● ACTION ITEM:
The records below should be printed once more, exactly as they appear.

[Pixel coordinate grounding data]
== Segment start ==
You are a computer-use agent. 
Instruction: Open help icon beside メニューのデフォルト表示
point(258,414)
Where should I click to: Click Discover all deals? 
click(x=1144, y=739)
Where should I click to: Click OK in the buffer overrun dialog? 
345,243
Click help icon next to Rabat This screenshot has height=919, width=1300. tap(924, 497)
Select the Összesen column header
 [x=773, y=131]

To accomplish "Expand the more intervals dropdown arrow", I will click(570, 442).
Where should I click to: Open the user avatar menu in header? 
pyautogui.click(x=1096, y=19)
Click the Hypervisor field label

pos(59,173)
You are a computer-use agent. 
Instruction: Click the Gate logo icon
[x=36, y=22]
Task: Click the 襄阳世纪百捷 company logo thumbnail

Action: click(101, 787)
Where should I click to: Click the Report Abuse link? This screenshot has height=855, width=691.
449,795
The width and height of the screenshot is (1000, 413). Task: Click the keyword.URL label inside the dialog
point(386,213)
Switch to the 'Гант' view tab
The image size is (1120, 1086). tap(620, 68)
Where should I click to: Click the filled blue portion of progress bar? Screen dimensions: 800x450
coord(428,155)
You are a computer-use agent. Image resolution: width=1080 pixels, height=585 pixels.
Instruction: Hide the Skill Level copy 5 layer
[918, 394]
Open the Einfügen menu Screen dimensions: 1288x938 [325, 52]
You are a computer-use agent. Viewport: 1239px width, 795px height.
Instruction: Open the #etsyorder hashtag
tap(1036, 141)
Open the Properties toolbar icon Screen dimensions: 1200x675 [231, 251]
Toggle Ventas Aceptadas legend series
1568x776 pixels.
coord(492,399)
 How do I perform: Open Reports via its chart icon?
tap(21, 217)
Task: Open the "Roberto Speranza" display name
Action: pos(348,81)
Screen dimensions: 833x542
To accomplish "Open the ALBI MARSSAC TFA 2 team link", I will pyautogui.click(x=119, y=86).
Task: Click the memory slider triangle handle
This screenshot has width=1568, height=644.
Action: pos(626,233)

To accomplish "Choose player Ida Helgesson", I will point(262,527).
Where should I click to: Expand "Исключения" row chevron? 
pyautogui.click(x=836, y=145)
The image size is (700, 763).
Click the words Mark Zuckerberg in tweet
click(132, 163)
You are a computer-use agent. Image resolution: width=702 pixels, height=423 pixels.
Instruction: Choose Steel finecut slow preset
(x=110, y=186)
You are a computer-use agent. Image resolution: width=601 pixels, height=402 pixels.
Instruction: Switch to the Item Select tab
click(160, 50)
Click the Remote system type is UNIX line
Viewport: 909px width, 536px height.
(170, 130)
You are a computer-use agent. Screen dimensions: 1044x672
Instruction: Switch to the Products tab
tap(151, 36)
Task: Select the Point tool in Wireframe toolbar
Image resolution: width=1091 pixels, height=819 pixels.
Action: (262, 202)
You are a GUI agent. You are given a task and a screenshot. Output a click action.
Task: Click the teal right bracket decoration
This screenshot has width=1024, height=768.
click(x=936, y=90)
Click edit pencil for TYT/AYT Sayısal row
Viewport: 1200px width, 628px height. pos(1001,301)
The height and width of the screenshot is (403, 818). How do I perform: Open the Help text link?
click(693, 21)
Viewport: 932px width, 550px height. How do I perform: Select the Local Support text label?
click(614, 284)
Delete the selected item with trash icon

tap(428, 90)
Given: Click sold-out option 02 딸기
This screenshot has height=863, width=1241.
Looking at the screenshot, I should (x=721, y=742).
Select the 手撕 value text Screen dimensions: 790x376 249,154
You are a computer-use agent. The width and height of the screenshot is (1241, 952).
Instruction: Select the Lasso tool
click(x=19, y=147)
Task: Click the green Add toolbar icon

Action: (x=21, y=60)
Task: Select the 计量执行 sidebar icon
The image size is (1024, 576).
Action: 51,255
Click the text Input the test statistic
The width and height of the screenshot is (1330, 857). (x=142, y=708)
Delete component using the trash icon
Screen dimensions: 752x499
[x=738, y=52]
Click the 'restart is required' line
== Segment end ==
● EXERCISE RESPONSE:
You are a computer-use agent. 
Instruction: Open help icon beside メニューのデフォルト表示
point(258,414)
Where should I click to: Click Discover all deals? 
click(x=1144, y=739)
Where should I click to: Click OK in the buffer overrun dialog? 
345,243
Click help icon next to Rabat This screenshot has height=919, width=1300. tap(924, 497)
Select the Összesen column header
 [x=773, y=131]

To accomplish "Expand the more intervals dropdown arrow", I will click(570, 442).
Where should I click to: Open the user avatar menu in header? 
pyautogui.click(x=1096, y=19)
Click the Hypervisor field label

pos(59,173)
You are a computer-use agent. 
Instruction: Click the Gate logo icon
[x=36, y=22]
Task: Click the 襄阳世纪百捷 company logo thumbnail

Action: click(101, 787)
Where should I click to: Click the Report Abuse link? This screenshot has height=855, width=691.
449,795
The width and height of the screenshot is (1000, 413). Task: Click the keyword.URL label inside the dialog
point(386,213)
Switch to the 'Гант' view tab
The image size is (1120, 1086). tap(620, 68)
Where should I click to: Click the filled blue portion of progress bar? Screen dimensions: 800x450
coord(428,155)
You are a computer-use agent. Image resolution: width=1080 pixels, height=585 pixels.
Instruction: Hide the Skill Level copy 5 layer
[918, 394]
Open the Einfügen menu Screen dimensions: 1288x938 [325, 52]
You are a computer-use agent. Viewport: 1239px width, 795px height.
Instruction: Open the #etsyorder hashtag
tap(1036, 141)
Open the Properties toolbar icon Screen dimensions: 1200x675 [231, 251]
Toggle Ventas Aceptadas legend series
1568x776 pixels.
coord(492,399)
 How do I perform: Open Reports via its chart icon?
tap(21, 217)
Task: Open the "Roberto Speranza" display name
Action: pos(348,81)
Screen dimensions: 833x542
To accomplish "Open the ALBI MARSSAC TFA 2 team link", I will pyautogui.click(x=119, y=86).
Task: Click the memory slider triangle handle
This screenshot has width=1568, height=644.
Action: pos(626,233)

To accomplish "Choose player Ida Helgesson", I will point(262,527).
Where should I click to: Expand "Исключения" row chevron? 
pyautogui.click(x=836, y=145)
The image size is (700, 763).
Click the words Mark Zuckerberg in tweet
click(132, 163)
You are a computer-use agent. Image resolution: width=702 pixels, height=423 pixels.
Instruction: Choose Steel finecut slow preset
(x=110, y=186)
You are a computer-use agent. Image resolution: width=601 pixels, height=402 pixels.
Instruction: Switch to the Item Select tab
click(160, 50)
Click the Remote system type is UNIX line
Viewport: 909px width, 536px height.
(170, 130)
You are a computer-use agent. Screen dimensions: 1044x672
Instruction: Switch to the Products tab
tap(151, 36)
Task: Select the Point tool in Wireframe toolbar
Image resolution: width=1091 pixels, height=819 pixels.
Action: (262, 202)
You are a GUI agent. You are given a task and a screenshot. Output a click action.
Task: Click the teal right bracket decoration
This screenshot has width=1024, height=768.
click(x=936, y=90)
Click edit pencil for TYT/AYT Sayısal row
Viewport: 1200px width, 628px height. pos(1001,301)
The height and width of the screenshot is (403, 818). How do I perform: Open the Help text link?
click(693, 21)
Viewport: 932px width, 550px height. How do I perform: Select the Local Support text label?
click(614, 284)
Delete the selected item with trash icon

tap(428, 90)
Given: Click sold-out option 02 딸기
This screenshot has height=863, width=1241.
Looking at the screenshot, I should (x=721, y=742).
Select the 手撕 value text Screen dimensions: 790x376 249,154
You are a computer-use agent. The width and height of the screenshot is (1241, 952).
Instruction: Select the Lasso tool
click(x=19, y=147)
Task: Click the green Add toolbar icon

Action: (x=21, y=60)
Task: Select the 计量执行 sidebar icon
The image size is (1024, 576).
Action: 51,255
Click the text Input the test statistic
The width and height of the screenshot is (1330, 857). (x=142, y=708)
Delete component using the trash icon
Screen dimensions: 752x499
[x=738, y=52]
Click the 'restart is required' line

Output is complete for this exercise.